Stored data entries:

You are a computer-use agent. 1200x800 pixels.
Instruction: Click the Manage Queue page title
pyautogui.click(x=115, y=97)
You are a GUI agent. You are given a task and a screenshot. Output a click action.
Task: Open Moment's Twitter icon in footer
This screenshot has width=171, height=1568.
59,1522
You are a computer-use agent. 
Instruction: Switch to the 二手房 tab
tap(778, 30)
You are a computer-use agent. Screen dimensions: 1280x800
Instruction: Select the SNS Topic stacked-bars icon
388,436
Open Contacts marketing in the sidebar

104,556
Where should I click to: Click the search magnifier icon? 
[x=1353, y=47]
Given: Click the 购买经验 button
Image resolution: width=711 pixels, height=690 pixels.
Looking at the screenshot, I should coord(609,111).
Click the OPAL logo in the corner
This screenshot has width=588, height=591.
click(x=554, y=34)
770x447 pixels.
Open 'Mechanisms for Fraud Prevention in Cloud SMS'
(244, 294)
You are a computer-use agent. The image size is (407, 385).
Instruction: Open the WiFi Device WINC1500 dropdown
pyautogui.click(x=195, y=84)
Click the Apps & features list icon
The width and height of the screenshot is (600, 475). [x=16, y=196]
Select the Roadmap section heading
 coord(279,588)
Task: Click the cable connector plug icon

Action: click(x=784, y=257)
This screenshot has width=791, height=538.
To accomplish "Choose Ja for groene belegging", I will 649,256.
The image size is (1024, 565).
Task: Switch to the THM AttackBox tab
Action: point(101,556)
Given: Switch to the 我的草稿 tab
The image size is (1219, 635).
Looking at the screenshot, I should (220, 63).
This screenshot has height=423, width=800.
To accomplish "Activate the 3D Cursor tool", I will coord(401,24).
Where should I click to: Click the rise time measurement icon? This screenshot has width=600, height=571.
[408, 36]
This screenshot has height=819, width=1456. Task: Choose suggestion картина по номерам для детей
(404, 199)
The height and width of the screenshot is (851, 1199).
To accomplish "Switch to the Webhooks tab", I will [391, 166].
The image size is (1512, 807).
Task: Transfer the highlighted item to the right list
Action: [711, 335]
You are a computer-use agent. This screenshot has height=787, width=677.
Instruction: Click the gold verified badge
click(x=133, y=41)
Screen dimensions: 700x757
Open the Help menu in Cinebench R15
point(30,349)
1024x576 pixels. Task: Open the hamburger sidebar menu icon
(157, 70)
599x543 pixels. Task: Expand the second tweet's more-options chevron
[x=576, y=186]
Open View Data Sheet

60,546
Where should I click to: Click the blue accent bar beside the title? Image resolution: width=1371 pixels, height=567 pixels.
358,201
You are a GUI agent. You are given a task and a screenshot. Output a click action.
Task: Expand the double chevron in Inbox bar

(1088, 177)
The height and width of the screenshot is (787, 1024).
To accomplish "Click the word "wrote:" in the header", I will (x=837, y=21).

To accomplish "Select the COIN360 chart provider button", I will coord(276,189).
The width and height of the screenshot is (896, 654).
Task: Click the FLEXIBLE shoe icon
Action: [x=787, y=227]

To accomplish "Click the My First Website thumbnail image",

Requirement -> Every line of the data above belongs in the answer, unchanged.

Answer box ->
You are a computer-use agent. 1200x800 pixels.
Instruction: Click the Manage Queue page title
pyautogui.click(x=115, y=97)
You are a GUI agent. You are given a task and a screenshot. Output a click action.
Task: Open Moment's Twitter icon in footer
This screenshot has width=171, height=1568.
59,1522
You are a computer-use agent. 
Instruction: Switch to the 二手房 tab
tap(778, 30)
You are a computer-use agent. Screen dimensions: 1280x800
Instruction: Select the SNS Topic stacked-bars icon
388,436
Open Contacts marketing in the sidebar

104,556
Where should I click to: Click the search magnifier icon? 
[x=1353, y=47]
Given: Click the 购买经验 button
Image resolution: width=711 pixels, height=690 pixels.
Looking at the screenshot, I should coord(609,111).
Click the OPAL logo in the corner
This screenshot has width=588, height=591.
click(x=554, y=34)
770x447 pixels.
Open 'Mechanisms for Fraud Prevention in Cloud SMS'
(244, 294)
You are a computer-use agent. The image size is (407, 385).
Instruction: Open the WiFi Device WINC1500 dropdown
pyautogui.click(x=195, y=84)
Click the Apps & features list icon
The width and height of the screenshot is (600, 475). [x=16, y=196]
Select the Roadmap section heading
 coord(279,588)
Task: Click the cable connector plug icon

Action: click(x=784, y=257)
This screenshot has width=791, height=538.
To accomplish "Choose Ja for groene belegging", I will 649,256.
The image size is (1024, 565).
Task: Switch to the THM AttackBox tab
Action: point(101,556)
Given: Switch to the 我的草稿 tab
The image size is (1219, 635).
Looking at the screenshot, I should (220, 63).
This screenshot has height=423, width=800.
To accomplish "Activate the 3D Cursor tool", I will coord(401,24).
Where should I click to: Click the rise time measurement icon? This screenshot has width=600, height=571.
[408, 36]
This screenshot has height=819, width=1456. Task: Choose suggestion картина по номерам для детей
(404, 199)
The height and width of the screenshot is (851, 1199).
To accomplish "Switch to the Webhooks tab", I will [391, 166].
The image size is (1512, 807).
Task: Transfer the highlighted item to the right list
Action: [711, 335]
You are a computer-use agent. This screenshot has height=787, width=677.
Instruction: Click the gold verified badge
click(x=133, y=41)
Screen dimensions: 700x757
Open the Help menu in Cinebench R15
point(30,349)
1024x576 pixels. Task: Open the hamburger sidebar menu icon
(157, 70)
599x543 pixels. Task: Expand the second tweet's more-options chevron
[x=576, y=186]
Open View Data Sheet

60,546
Where should I click to: Click the blue accent bar beside the title? Image resolution: width=1371 pixels, height=567 pixels.
358,201
You are a GUI agent. You are given a task and a screenshot. Output a click action.
Task: Expand the double chevron in Inbox bar

(1088, 177)
The height and width of the screenshot is (787, 1024).
To accomplish "Click the word "wrote:" in the header", I will (x=837, y=21).

To accomplish "Select the COIN360 chart provider button", I will coord(276,189).
The width and height of the screenshot is (896, 654).
Task: Click the FLEXIBLE shoe icon
Action: [x=787, y=227]

To accomplish "Click the My First Website thumbnail image",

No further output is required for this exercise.